__STATED PROBLEM A__: Return, exactly as they appear in the records, everything from the line containing "How do I perform: Open the activities" down to the line containing "Click the Home", with both of those lines included.

__ARTICLE__:
+ + + + + + +

I have made lex/bison parser where I am using lex named token rules like: a {return Tok_A;} and yacc has declaration of this token: %token Tok_A then grammar follows. Everything works fine, if the string is right, it accepts. Now I try to make more general parser using directly the alphabet in lex. For some reason yacc gives me invalid token when I want to send "a" character:
//parser.l
%{
#include "parser4.tab.h"
%}
%%
[a-h] {return *yytext;}
\n {return 0;} /* EOF */
%%
//parser.y
%{
extern void yyerror(char *);
extern int yylex(void);
#define YYDEBUG 1
%}
%token a
%%
S : a {printf("S->a");}
%%
int main(void)
{
#if YYDEBUG
yydebug = 1;
#endif
if(!yyparse())
printf("End of input reached\n");
return 0;
}
void yyerror (char *s)
{
/* fprintf (stderr, "%s\n", s); */
printf("Incorrect derivation!\n");
}
When I compile, start and give program input a, its output is:
Starting parse
Entering state 0
Stack now 0
Reading a token
a
Next token is token "invalid token" ()
Incorrect derivation!
Cleanup: discarding lookahead token "invalid token" ()
Stack now 0
I think the trick is in lex and the rule return yytext. If I understand it right, yacc and lex communicate through parser.tab.h. There are definitions for token translation int to token name. From int 257. 0-255 are used for classic characters. So should I somehow translate the token in lex to ASCII? I thought when lex sends directly the "a" char, bison/yacc would understand it.
When you declare %token a
it defines a
as a name for a token, which you could return from lex. But that is not the same as the character 'a'
. If you want to use the character 'a'
as a token in the grammar, you DON'T need to declare it, but you DO need single-quotes around it, as 'a'
and not a
In your case, change the yacc grammar to
S : 'a' {printf("S->a");}
and it will work

+ + + + + + +

__DATA TO USE__:
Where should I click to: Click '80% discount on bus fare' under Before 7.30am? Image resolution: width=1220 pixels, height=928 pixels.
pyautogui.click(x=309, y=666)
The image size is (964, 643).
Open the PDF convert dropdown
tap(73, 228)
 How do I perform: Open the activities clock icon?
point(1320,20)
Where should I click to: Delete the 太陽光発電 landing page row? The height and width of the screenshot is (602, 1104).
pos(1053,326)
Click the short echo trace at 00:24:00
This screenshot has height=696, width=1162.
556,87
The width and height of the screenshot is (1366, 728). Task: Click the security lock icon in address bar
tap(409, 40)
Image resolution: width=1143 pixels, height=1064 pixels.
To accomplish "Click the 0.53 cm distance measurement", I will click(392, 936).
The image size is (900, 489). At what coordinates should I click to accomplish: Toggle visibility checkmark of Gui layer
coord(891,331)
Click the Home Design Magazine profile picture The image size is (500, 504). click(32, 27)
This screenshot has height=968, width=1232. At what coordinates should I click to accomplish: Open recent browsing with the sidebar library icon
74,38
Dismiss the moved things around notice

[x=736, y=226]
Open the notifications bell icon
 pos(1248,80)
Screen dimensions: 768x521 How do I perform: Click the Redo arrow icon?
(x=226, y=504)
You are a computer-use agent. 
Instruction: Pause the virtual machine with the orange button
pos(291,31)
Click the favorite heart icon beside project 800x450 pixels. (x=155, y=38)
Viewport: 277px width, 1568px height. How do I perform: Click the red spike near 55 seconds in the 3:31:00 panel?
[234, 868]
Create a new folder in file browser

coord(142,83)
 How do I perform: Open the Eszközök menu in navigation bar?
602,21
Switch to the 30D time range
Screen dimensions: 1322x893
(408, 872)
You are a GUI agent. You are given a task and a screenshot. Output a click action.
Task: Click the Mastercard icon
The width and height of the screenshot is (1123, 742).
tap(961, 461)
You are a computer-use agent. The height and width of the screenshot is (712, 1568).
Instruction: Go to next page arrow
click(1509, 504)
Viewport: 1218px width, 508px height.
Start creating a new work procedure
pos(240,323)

+ + + + + + +

__STATED PROBLEM B__: Reproduce everything in the lex/bison parser thread from "Cleanup: discarding lookahead" down to "would understand it.", replacing "lookahead" with "pending".

__CORRECT RESPONSE A__:
 How do I perform: Open the activities clock icon?
point(1320,20)
Where should I click to: Delete the 太陽光発電 landing page row? The height and width of the screenshot is (602, 1104).
pos(1053,326)
Click the short echo trace at 00:24:00
This screenshot has height=696, width=1162.
556,87
The width and height of the screenshot is (1366, 728). Task: Click the security lock icon in address bar
tap(409, 40)
Image resolution: width=1143 pixels, height=1064 pixels.
To accomplish "Click the 0.53 cm distance measurement", I will click(392, 936).
The image size is (900, 489). At what coordinates should I click to accomplish: Toggle visibility checkmark of Gui layer
coord(891,331)
Click the Home Design Magazine profile picture The image size is (500, 504). click(32, 27)

__CORRECT RESPONSE B__:
Cleanup: discarding pending token "invalid token" ()
Stack now 0
I think the trick is in lex and the rule return yytext. If I understand it right, yacc and lex communicate through parser.tab.h. There are definitions for token translation int to token name. From int 257. 0-255 are used for classic characters. So should I somehow translate the token in lex to ASCII? I thought when lex sends directly the "a" char, bison/yacc would understand it.